BEGIN RECORDS SHOWN

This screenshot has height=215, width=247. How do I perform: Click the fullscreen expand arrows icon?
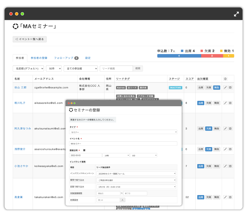[236, 14]
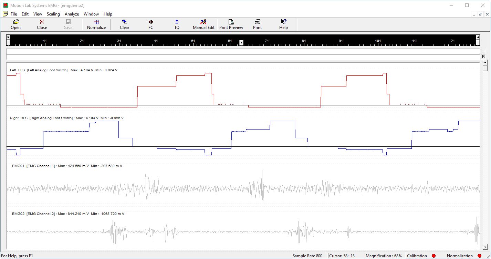Click the timeline position slider thumb
Image resolution: width=491 pixels, height=259 pixels.
(x=241, y=42)
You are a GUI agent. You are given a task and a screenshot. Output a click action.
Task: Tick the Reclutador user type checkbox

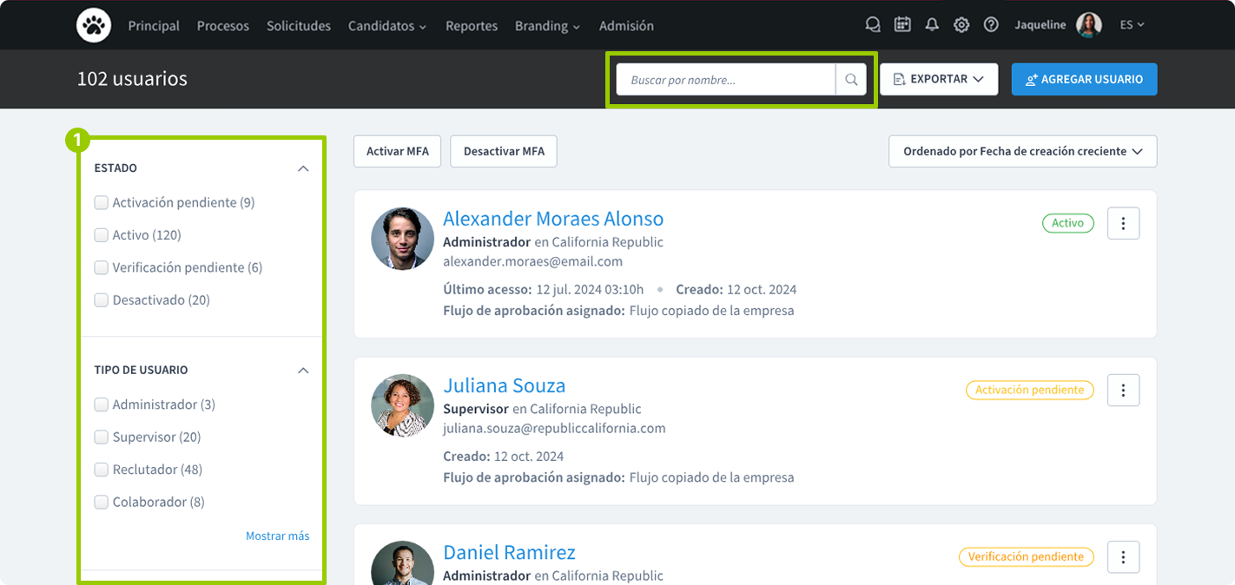coord(102,470)
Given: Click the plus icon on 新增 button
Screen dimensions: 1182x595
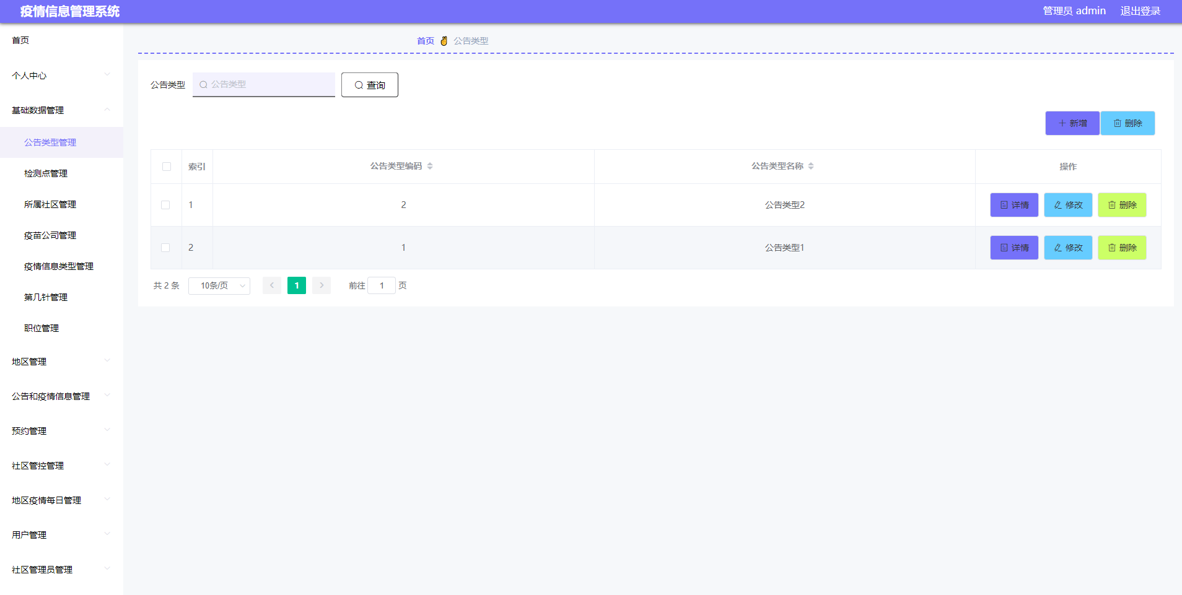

END RECORDS SHOWN

WORK TO COMPLETE
Change every "screenshot" in the material above to "screen capture" and reproduce it with nothing else altered, leaving out the pictures.

RESULT
This screen capture has height=215, width=247. How do I perform: Click the fullscreen expand arrows icon?
[236, 14]
Click the timeline position slider thumb
Image resolution: width=491 pixels, height=259 pixels.
(x=241, y=42)
You are a GUI agent. You are given a task and a screen capture. Output a click action.
Task: Tick the Reclutador user type checkbox

coord(102,470)
Given: Click the plus icon on 新增 button
Screen dimensions: 1182x595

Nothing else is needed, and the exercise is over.